According to Greenaironline, the NZ ETS is the “first major carbon emissions trading scheme to affect airlines”. It does so by imposing a requirement to purchase carbon credits on companies which import or remove fuel at more than 50,000 litres a year from NZ refineries. Those fuels include aviation gas.
The scheme mainly hits domestic airlines. It does not affect international flights fueled outside NZ. However, purchasers of more than 10 million litres of aviation fuel per annum can choose to opt into the scheme. Air NZ has elected to do so. This has been described as a hedging opportunity against future carbon prices or a branding exercise or both.
The scheme is “expected to add around three New Zealand cents (two US cents) to a litre of jet fuel.” Air NZ expects to face, in the first 30-month transition phase of the scheme, “an additional NZ$6 million ($4.16m) cost on its domestic jet fuel consumption” and has notified customers that domestic air fares might see a NZ$1 to $2 fare rise.
Although modest in scope, it is significant that in a small country, far removed from much of the world and highly dependent on air travel, the first charges of airline travel explictly related to climate change have now been imposed.
NZ under its National-led coalition government had severely trimmed the emissions trading scheme developed under the previous Labour-led coalition last government, and did so on the basis that it should be a follower and not a leader. But on this matter the lead appears to have been taken.

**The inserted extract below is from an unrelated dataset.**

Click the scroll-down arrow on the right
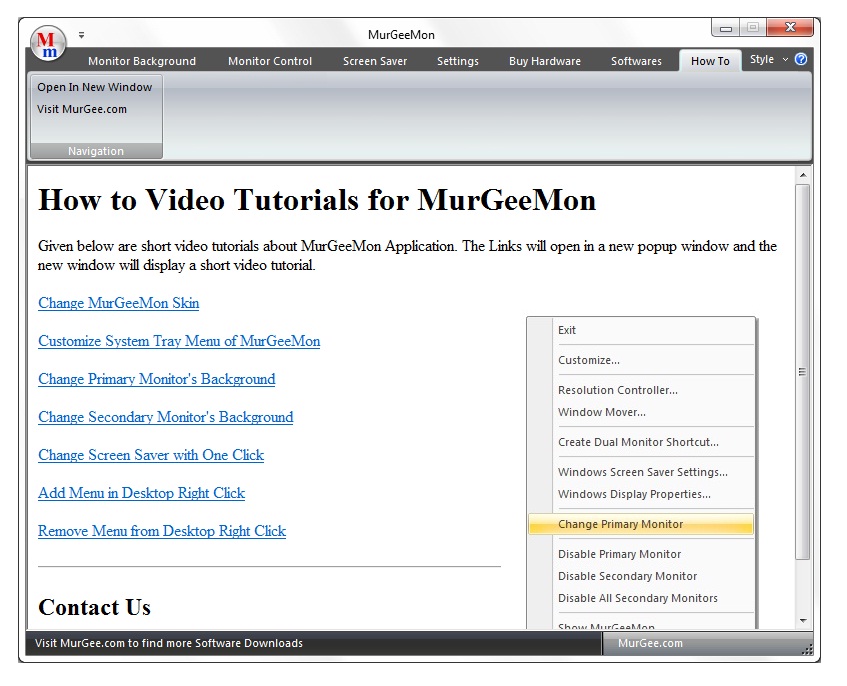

So it is a matter for modest celebration. Just how modest can be gauged from other news which shows a bad situation getting rapidly worse, including ominous signs that extreme weather events are on a serious upswing. Perhaps most alarming have been the record smashing temperatures across Africa:
“Kuwait, Saudi Arabia, Iraq, Chad, Niger, Pakistan, and Myanmar have all set new records for their hottest temperatures of all time over the past six weeks. The remarkable heat continued over Africa and Asia late this week. The Asian portion of Russia recorded its highest temperate in history yesterday, when the mercury hit 42.3°C (108.1°F) at Belogorsk, near the Amur River border with China. The previous record was 41.7°C (107.1°F) at nearby Aksha on July 21, 2004. (The record for European Russia is 43.8°C–110.8°F–set on August 6, 1940, at Alexandrov Gaj near the border with Kazakhstan.) Also, on Thursday, Sudan recorded its hottest temperature in its history when the mercury rose to 49.6°C (121.3°F) at Dongola. The previous record was 49.5°C (121.1°F) set in July 1987 in Aba Hamed.We’ve now had eight countries in Asia and Africa, plus the Asian portion of Russia, that have beaten their all-time hottest temperature record during the past two months. This includes Asia’s hottest temperature of all-time, the astonishing 53.5°C (128.3°F) mark set on May 26 in Pakistan.”